Roadside checks begin as passengers approach the airport. Officers ask why they are there and where they are coming from. "Officers are looking for nervousness or other signs of "distress" explains Rafi Sela, the president of AR Challenges, who spoke with the Toronto Star.

A second and third level of scrutiny begins as officers, often armed, observe passengers as they walk from their autos and just prior to their entrance to the terminal. Sela says, "At this point, some travelers will be randomly taken aside, and their person and their luggage run through a magnometer." It's to check for heavy metal items.

Israeli's Ben Gurion Airport has not had a breach of security since 2002

Another personal encounter occurs as passengers approach the check-in area, during which they are questioned and observed again. Some are pulled out of line and brought to a secure area for a more lengthy question and answer session while their luggage is hand searched. At the check-in desk, luggage is immediately scanned.

Finally passengers are put through the experience we know from U.S. airports with a few important exceptions. Shoes are not removed nor are liquids banned, but there are more people scrutinizing a person's face and demeanor.
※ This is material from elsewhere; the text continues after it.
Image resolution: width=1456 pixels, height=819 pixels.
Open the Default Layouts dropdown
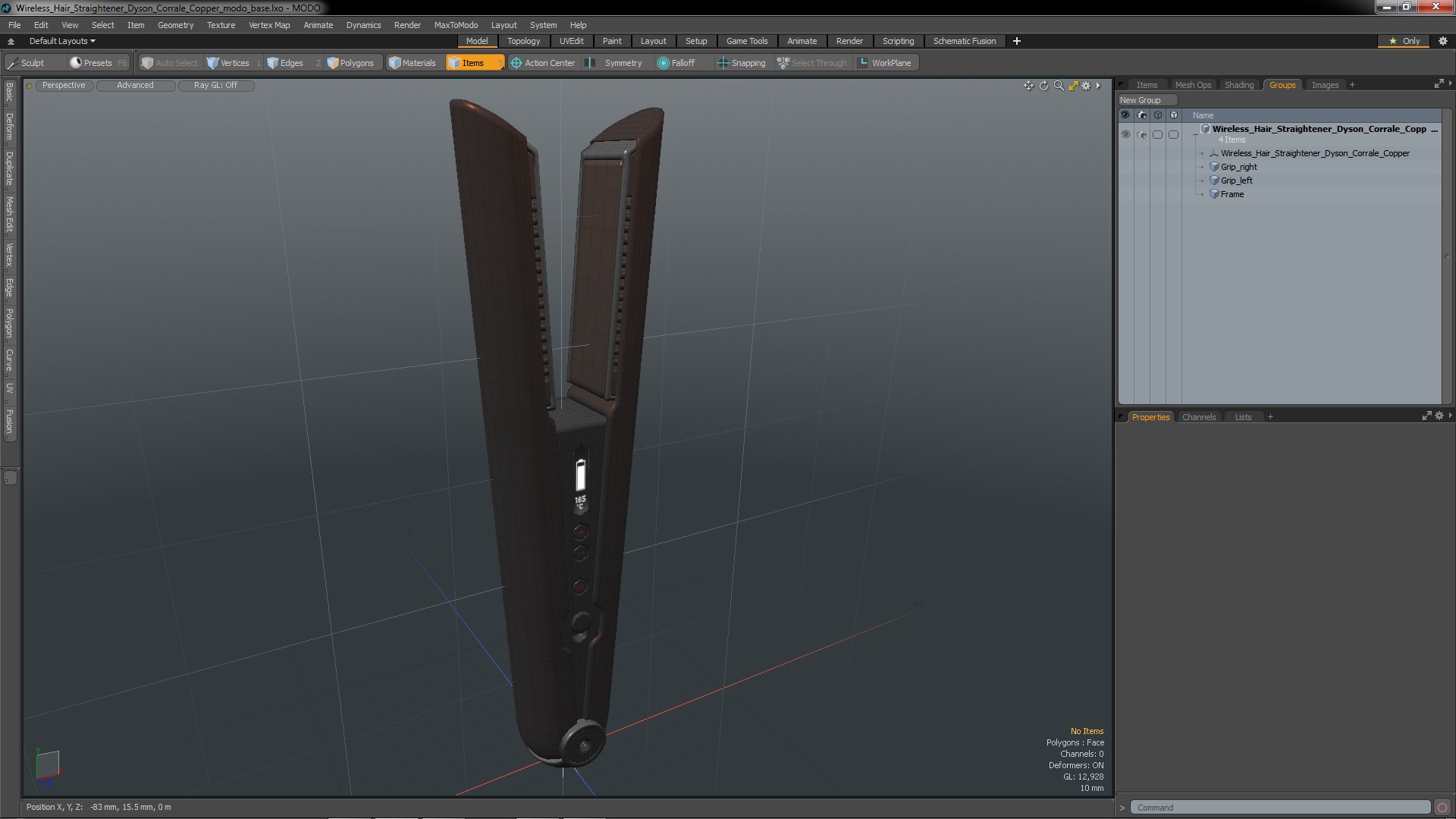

Lines are not long at Ben Gurion. Bunching people in large groups is inviting to a would-be bomber. They are staggered and there are more check points so that people aren't herded into one long line.

Sela said, "a coordinated intelligence gathering operation produces a constantly evolving series of threat analyses and vulnerability studies. There is absolutely no intelligence and threat analysis done in Canada or the United States," Sela said. "Absolutely none." Thus American airports are reactive to the last security breach and how it occurred.

"You can easily do what we do. You don't have to replace anything. You have to add just a little bit — technology, training. But you have to completely change the way you go about doing airport security. And that is something that the bureaucrats have a problem with. They are very well enclosed in their own concept."